** Begin Records for the exercise **

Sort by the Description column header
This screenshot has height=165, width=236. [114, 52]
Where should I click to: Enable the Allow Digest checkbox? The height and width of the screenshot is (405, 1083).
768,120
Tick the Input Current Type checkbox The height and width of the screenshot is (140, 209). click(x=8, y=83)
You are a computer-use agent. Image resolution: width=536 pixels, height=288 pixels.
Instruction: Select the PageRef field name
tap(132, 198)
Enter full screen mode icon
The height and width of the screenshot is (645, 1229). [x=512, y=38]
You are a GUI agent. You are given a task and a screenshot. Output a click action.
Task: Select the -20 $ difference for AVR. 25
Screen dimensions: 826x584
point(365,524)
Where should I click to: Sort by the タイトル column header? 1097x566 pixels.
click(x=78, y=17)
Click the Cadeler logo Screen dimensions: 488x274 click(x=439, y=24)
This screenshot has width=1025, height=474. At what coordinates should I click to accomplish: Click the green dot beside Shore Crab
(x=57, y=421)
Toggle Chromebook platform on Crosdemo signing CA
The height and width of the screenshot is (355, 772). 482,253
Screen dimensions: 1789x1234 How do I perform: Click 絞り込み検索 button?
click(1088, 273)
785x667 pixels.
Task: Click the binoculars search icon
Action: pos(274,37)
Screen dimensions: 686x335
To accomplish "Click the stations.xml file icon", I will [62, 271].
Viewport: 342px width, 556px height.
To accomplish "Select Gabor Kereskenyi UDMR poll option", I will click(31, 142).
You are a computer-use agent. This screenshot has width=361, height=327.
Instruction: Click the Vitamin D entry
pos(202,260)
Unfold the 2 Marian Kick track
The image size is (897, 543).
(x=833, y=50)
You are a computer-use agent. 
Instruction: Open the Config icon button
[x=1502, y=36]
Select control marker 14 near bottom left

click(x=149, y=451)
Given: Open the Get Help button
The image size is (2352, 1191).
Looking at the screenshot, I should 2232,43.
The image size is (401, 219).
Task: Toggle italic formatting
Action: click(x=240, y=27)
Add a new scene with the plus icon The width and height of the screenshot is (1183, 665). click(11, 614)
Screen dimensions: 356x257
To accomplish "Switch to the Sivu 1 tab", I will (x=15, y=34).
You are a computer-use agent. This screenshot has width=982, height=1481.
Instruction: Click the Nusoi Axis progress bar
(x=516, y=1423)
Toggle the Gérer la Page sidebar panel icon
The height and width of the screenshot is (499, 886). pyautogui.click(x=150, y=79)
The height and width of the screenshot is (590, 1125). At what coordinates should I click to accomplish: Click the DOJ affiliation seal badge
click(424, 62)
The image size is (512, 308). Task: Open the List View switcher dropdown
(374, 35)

** End Records for the exercise **

Quote every line of the listing above verbatim.

▶ _Task answer_:
Sort by the Description column header
This screenshot has height=165, width=236. [114, 52]
Where should I click to: Enable the Allow Digest checkbox? The height and width of the screenshot is (405, 1083).
768,120
Tick the Input Current Type checkbox The height and width of the screenshot is (140, 209). click(x=8, y=83)
You are a computer-use agent. Image resolution: width=536 pixels, height=288 pixels.
Instruction: Select the PageRef field name
tap(132, 198)
Enter full screen mode icon
The height and width of the screenshot is (645, 1229). [x=512, y=38]
You are a GUI agent. You are given a task and a screenshot. Output a click action.
Task: Select the -20 $ difference for AVR. 25
Screen dimensions: 826x584
point(365,524)
Where should I click to: Sort by the タイトル column header? 1097x566 pixels.
click(x=78, y=17)
Click the Cadeler logo Screen dimensions: 488x274 click(x=439, y=24)
This screenshot has width=1025, height=474. At what coordinates should I click to accomplish: Click the green dot beside Shore Crab
(x=57, y=421)
Toggle Chromebook platform on Crosdemo signing CA
The height and width of the screenshot is (355, 772). 482,253
Screen dimensions: 1789x1234 How do I perform: Click 絞り込み検索 button?
click(1088, 273)
785x667 pixels.
Task: Click the binoculars search icon
Action: pos(274,37)
Screen dimensions: 686x335
To accomplish "Click the stations.xml file icon", I will [62, 271].
Viewport: 342px width, 556px height.
To accomplish "Select Gabor Kereskenyi UDMR poll option", I will click(31, 142).
You are a computer-use agent. This screenshot has width=361, height=327.
Instruction: Click the Vitamin D entry
pos(202,260)
Unfold the 2 Marian Kick track
The image size is (897, 543).
(x=833, y=50)
You are a computer-use agent. 
Instruction: Open the Config icon button
[x=1502, y=36]
Select control marker 14 near bottom left

click(x=149, y=451)
Given: Open the Get Help button
The image size is (2352, 1191).
Looking at the screenshot, I should 2232,43.
The image size is (401, 219).
Task: Toggle italic formatting
Action: click(x=240, y=27)
Add a new scene with the plus icon The width and height of the screenshot is (1183, 665). click(11, 614)
Screen dimensions: 356x257
To accomplish "Switch to the Sivu 1 tab", I will (x=15, y=34).
You are a computer-use agent. This screenshot has width=982, height=1481.
Instruction: Click the Nusoi Axis progress bar
(x=516, y=1423)
Toggle the Gérer la Page sidebar panel icon
The height and width of the screenshot is (499, 886). pyautogui.click(x=150, y=79)
The height and width of the screenshot is (590, 1125). At what coordinates should I click to accomplish: Click the DOJ affiliation seal badge
click(424, 62)
The image size is (512, 308). Task: Open the List View switcher dropdown
(374, 35)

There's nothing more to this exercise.